Personal information
- Full name: Tavarna Papalii
- Born: 7 July 2005 (age 20) Wollongong, New South Wales, Australia
- Height: 172 cm (5 ft 8 in)
- Weight: 70 kg (11 st 0 lb)

Playing information
- Position: Five-eighth, Lock
Club
| Years | Team | Pld | T | G | FG | P |
| 2024– | Sydney Roosters | 8 | 0 | 0 | 0 | 0 |
Representative
| Years | Team | Pld | T | G | FG | P |
| 2024–25 | Samoa | 4 | 1 | 0 | 0 | 4 |
| 2025 | Queensland | 3 | 0 | 0 | 0 | 0 |
- Source: As of 21 October 2025

= Tavarna Papalii =

Samoa international rugby league footballer

Tavarna Papalii (born 7 July 2005) is an Australian professional rugby league footballer who currently plays for the Sydney Roosters in the NRL Women's Premiership.

==Background==
Papalii was born in Wollongong, New South Wales and is of Samoan and Irish descent. She was raised on the Gold Coast, Queensland, where she attended Keebra Park State High School and played junior rugby league for the Nerang Roosters.

==Playing career==
===Early years===
In 2022, Papalii played for the Burleigh Bears in the QRL Under 19s competition.

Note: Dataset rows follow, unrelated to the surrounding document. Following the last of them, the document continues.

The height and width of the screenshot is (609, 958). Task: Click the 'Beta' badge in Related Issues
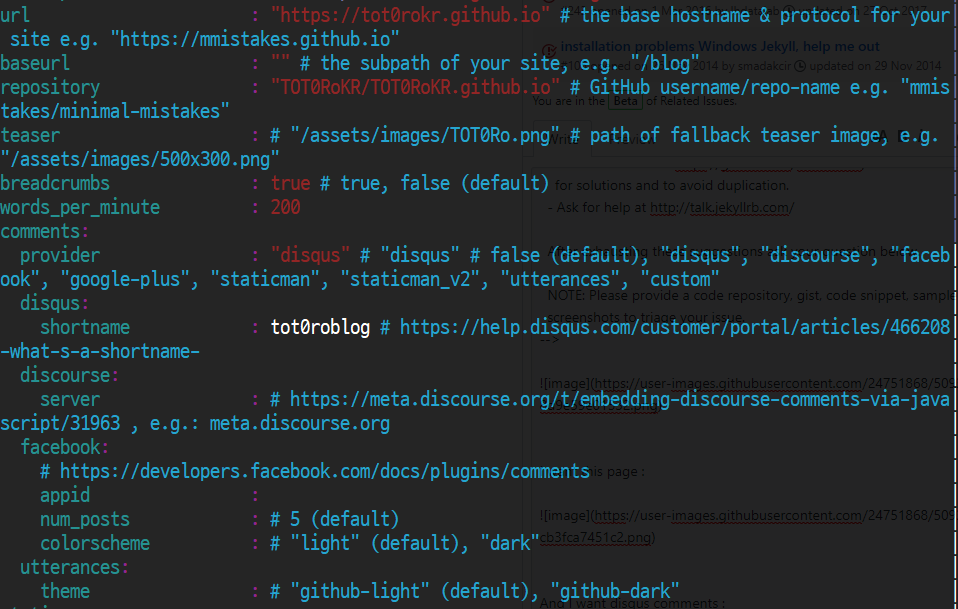[627, 101]
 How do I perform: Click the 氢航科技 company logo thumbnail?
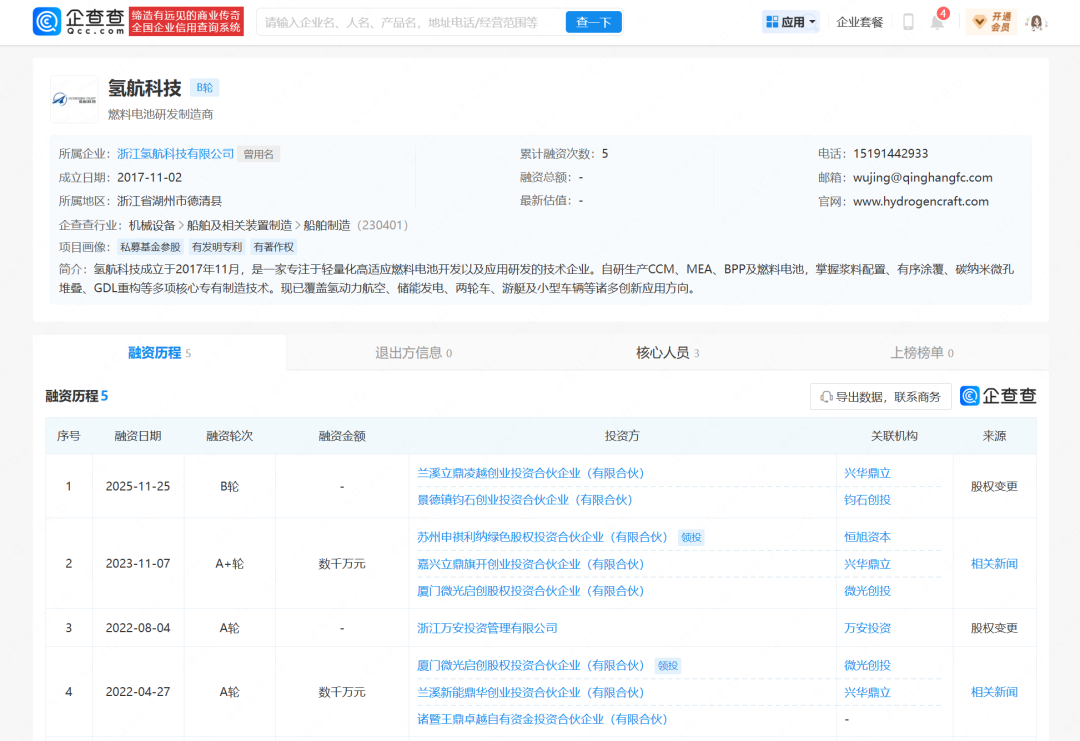pos(73,99)
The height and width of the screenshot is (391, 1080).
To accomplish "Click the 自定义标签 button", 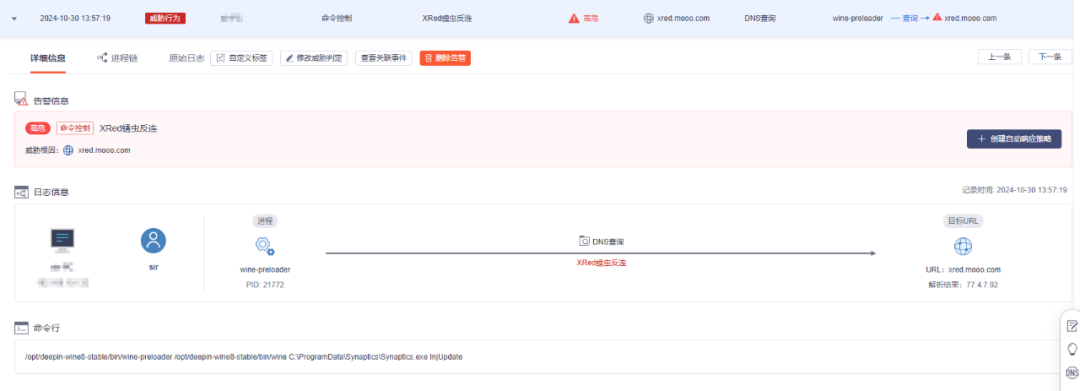I will tap(242, 59).

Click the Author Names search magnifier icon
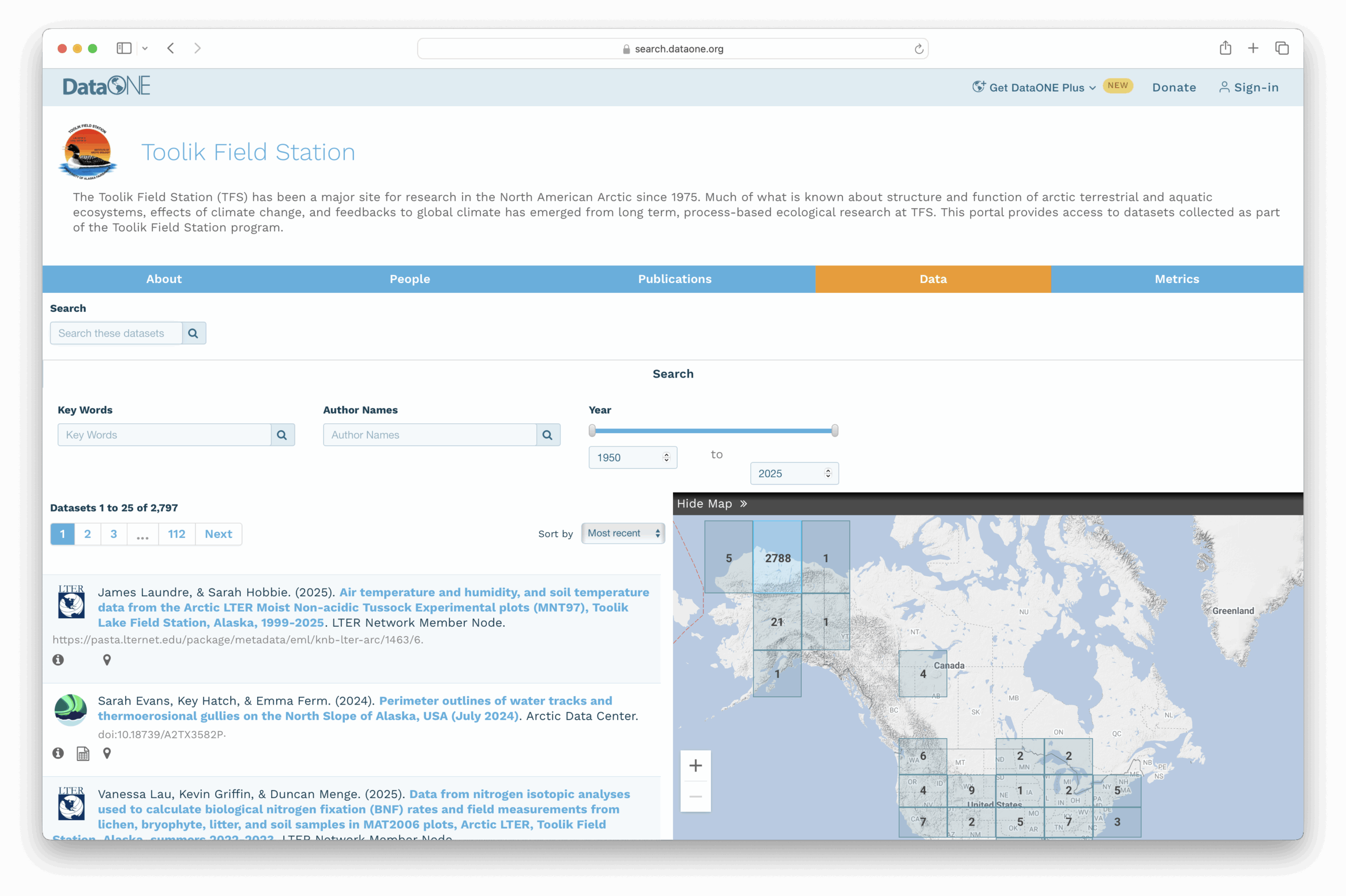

Later that year she represented and captained the inaugural Australian Schoolgirls team on their tour of Fiji.

In 2023, she joined the Sydney Roosters, playing for their under-19 Tarsha Gale Cup side and winning Player of the Match in their Grand Final win over the Canterbury Bulldogs.

In July 2023, she was named in the Queensland Under-19 and Australian Schoolgirls sides but tore her ACL at the National Championships, ruling her out for the season.

===2024===
In Round 4 of the 2024 NRL Women's season, Papalii made her NRLW debut in the Roosters' 28–8 win over the St George Illawarra Dragons. On 6 October, she came off the bench in the Roosters' 32–28 Grand Final win over the Cronulla Sharks.

On 19 October, she made her Test debut for Samoa, playing three games as they earned qualification to the 2026 Women's Rugby League World Cup.

===2025===
On 14 April, she was named to make her debut for Queensland in Game I of the 2025 Women's State of Origin series.